Casting or trolling? This is the debate amongst most anglers and each have their own advantages. Trolling can be a very effective way to probe the depths and cover large amounts of water. It can also allow you the ability to work different areas of the water column at the same time, with mutiple rods and lures that run at different depths. This can give you the freedom to try various presentations at the same time through the process of elimination to come onto a pattern that produces results. The use of planer boards gives anglers a wider spread and allows them to go and cover a larger area, not to mention gaining the attention of fish that could be spooked away from the sound of the outboard or just out of reach from the area behind the boat. Trolling speeds vary but the key is usually to slow down. Speeds of about 2 – 5 mph depending on water temperatures are usually the ticket at this time of year. Baits like Jakes, Nils Masters, Woodies, Ziggles and Headlocks all work exceptionally! Some anglers just love the sound of a peeling drag, while others like myself are suckers for the feel of that sudden thump and setting the hook on a tanker…

In search of what may come…

Casting can be extremely exhausting but I wouldn’t trade it for anything. There’s something about being directly connected to that lure and feeling the ferocity of some of the most bone jarring strikes, that unless you have experienced it for yourself it’s hard to explain. In fall I use a variety of baits but around 80% of the time it’s some sort of soft plastic. Musky Innovations Bulldawgs, Bondy Baits and Waterwolf Shadzilla’s usually account for most of my fish. Trying a variation of different colours, sizes and retreives is the way I primarily target fall fish. When casting I would say that the figure 8 is about 50% of your cast… Whether it’s an eight or an oval or some variation of the two, you must always pay attention close behind your bait! Most strikes can occur at the last second and happen often when you go and take the bait out of the water.

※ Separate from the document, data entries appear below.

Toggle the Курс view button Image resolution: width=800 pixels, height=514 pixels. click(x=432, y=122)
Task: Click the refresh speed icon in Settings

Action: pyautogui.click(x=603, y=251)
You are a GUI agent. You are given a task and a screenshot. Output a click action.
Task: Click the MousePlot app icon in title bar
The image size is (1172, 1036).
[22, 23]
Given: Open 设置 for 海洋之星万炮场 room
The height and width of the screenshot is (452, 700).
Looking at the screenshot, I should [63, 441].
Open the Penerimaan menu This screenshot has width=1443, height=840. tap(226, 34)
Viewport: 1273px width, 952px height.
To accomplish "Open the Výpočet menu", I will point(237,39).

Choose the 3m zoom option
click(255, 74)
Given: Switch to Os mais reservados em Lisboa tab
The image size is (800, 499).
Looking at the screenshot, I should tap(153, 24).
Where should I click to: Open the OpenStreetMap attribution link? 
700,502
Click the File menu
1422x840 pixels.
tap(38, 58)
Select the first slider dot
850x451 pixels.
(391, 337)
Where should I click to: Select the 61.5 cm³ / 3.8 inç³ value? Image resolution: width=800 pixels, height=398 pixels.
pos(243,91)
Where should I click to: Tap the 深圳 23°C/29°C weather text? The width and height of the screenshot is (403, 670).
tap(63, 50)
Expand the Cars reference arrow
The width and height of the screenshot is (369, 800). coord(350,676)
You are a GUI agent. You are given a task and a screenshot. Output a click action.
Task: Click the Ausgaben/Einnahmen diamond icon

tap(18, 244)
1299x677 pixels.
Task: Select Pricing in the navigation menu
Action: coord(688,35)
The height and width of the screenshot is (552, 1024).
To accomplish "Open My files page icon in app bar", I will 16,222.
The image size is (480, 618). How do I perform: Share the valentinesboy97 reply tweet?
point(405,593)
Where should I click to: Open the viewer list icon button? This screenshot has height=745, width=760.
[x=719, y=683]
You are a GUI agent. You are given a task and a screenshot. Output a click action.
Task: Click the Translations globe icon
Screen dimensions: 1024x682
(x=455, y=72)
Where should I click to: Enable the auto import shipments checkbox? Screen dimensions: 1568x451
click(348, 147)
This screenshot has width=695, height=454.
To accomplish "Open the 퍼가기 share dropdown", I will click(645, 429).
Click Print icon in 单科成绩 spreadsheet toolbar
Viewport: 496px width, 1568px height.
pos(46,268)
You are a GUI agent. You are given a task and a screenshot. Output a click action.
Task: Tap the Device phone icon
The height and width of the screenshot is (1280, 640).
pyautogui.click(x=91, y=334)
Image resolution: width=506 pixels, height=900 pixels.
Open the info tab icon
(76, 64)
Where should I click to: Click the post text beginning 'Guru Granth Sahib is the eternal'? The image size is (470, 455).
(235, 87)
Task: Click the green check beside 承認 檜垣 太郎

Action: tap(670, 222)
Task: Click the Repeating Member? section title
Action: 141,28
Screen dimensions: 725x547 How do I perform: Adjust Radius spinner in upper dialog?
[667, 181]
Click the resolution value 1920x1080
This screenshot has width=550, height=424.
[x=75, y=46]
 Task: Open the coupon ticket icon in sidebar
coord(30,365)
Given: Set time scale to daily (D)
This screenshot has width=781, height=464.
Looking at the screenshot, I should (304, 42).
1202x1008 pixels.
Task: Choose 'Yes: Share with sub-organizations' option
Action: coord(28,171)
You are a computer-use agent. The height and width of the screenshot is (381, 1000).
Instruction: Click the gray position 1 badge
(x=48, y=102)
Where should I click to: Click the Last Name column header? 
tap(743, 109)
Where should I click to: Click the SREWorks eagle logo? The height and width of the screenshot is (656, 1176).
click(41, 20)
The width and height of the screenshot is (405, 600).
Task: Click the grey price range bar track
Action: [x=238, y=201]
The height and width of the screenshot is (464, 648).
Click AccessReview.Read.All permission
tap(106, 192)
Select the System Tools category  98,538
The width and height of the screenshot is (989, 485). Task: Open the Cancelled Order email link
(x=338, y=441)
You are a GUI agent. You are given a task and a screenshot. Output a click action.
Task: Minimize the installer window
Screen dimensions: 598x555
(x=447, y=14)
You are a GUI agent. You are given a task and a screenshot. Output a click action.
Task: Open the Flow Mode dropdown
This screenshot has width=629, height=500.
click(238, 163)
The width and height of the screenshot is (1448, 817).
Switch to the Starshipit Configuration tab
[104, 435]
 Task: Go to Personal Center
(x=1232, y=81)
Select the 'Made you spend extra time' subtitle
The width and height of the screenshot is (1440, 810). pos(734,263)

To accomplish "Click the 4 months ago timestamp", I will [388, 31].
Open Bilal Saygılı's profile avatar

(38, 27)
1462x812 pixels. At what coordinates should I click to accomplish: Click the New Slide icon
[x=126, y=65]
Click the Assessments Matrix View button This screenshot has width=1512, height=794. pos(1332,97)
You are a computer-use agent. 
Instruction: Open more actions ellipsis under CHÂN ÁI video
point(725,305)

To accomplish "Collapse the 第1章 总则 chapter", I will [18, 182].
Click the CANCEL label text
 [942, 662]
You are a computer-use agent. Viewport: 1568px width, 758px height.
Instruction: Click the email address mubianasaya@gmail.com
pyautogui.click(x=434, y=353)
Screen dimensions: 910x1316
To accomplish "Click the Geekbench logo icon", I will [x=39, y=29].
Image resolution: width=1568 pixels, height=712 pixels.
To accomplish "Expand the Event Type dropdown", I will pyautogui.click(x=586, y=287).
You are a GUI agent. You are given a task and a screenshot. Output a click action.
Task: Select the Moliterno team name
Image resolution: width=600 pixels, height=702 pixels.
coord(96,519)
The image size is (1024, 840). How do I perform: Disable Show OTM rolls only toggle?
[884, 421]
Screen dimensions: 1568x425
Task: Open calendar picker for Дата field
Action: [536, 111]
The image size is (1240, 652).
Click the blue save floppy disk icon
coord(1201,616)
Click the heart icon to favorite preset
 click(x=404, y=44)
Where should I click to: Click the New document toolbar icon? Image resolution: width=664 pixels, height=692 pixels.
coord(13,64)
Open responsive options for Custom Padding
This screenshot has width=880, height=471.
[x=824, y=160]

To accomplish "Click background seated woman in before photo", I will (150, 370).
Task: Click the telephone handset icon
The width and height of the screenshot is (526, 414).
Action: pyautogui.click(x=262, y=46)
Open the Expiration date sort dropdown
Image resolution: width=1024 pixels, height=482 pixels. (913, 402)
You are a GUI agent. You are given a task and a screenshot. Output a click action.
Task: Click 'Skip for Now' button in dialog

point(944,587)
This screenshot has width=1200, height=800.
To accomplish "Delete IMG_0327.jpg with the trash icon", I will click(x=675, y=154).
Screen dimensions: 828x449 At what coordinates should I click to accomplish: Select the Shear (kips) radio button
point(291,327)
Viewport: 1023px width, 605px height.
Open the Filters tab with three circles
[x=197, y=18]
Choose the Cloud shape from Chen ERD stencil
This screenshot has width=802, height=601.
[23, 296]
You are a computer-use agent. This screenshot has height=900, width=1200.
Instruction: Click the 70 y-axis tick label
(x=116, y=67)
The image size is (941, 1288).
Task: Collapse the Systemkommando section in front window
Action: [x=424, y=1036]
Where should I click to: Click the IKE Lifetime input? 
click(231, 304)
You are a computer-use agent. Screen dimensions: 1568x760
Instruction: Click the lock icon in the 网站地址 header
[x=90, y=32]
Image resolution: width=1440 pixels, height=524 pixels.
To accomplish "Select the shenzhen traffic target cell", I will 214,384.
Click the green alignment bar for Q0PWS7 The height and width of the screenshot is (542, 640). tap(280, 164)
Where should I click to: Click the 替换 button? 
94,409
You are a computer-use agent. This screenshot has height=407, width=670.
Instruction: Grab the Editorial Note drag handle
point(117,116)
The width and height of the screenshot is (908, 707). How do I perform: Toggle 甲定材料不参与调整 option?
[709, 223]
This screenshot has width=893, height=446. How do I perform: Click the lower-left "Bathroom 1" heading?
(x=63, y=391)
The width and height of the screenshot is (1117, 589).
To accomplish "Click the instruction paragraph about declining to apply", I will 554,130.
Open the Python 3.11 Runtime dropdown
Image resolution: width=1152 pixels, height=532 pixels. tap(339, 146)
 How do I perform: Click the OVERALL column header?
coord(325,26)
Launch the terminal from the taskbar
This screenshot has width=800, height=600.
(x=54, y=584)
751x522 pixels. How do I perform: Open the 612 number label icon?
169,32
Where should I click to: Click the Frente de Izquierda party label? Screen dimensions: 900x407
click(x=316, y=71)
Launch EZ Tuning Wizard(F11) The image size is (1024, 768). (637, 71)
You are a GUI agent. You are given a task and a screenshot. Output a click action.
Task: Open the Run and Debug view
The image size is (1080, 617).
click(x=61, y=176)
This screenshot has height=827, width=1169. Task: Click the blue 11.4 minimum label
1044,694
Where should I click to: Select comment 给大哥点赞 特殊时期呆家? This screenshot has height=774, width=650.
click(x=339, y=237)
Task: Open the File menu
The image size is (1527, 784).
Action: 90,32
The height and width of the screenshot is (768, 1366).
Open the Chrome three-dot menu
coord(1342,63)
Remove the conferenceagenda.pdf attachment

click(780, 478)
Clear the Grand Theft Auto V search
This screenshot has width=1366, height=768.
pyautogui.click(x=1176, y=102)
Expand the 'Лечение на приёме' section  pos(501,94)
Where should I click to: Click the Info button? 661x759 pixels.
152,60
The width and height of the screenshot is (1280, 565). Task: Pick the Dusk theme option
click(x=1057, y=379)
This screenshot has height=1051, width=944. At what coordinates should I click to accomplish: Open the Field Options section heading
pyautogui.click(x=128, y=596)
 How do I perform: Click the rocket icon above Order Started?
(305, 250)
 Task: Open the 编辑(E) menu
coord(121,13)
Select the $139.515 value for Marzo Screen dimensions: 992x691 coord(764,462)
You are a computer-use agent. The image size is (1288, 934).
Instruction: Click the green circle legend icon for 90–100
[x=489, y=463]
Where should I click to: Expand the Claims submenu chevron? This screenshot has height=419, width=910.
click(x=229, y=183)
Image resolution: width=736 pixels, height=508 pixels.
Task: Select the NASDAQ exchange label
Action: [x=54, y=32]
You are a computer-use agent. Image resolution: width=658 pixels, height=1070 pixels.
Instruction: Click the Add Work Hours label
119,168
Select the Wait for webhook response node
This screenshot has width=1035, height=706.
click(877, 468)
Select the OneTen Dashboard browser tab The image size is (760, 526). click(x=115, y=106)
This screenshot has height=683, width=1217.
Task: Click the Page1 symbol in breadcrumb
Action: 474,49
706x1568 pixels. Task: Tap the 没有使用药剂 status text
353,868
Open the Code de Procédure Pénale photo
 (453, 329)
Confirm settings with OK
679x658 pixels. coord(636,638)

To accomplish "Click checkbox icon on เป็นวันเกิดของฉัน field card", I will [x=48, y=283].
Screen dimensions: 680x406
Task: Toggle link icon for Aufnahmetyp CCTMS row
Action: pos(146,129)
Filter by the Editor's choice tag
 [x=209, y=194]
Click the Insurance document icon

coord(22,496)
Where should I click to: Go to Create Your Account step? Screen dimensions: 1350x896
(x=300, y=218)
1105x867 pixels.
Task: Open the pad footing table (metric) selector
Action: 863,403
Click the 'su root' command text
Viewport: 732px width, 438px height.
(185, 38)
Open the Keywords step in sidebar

In a nutshell, Muskie fishing at this time of year is addictive no matter whether you decide to cast or troll. The thug is the drug and Muskie fever is a real thing! So as I leave you to dream about tangling with these freshwater sharks, I leave you with one piece of advice… Cast untill you can’t cast no more, and troll untill you run out of gas, because the key to catching is persistence and you never know when that next strike will be that fish of a lifetime! Tight lines and good luck to all in search of their unicorn!

Shawn with a nice Muskie. Hard work pays off!!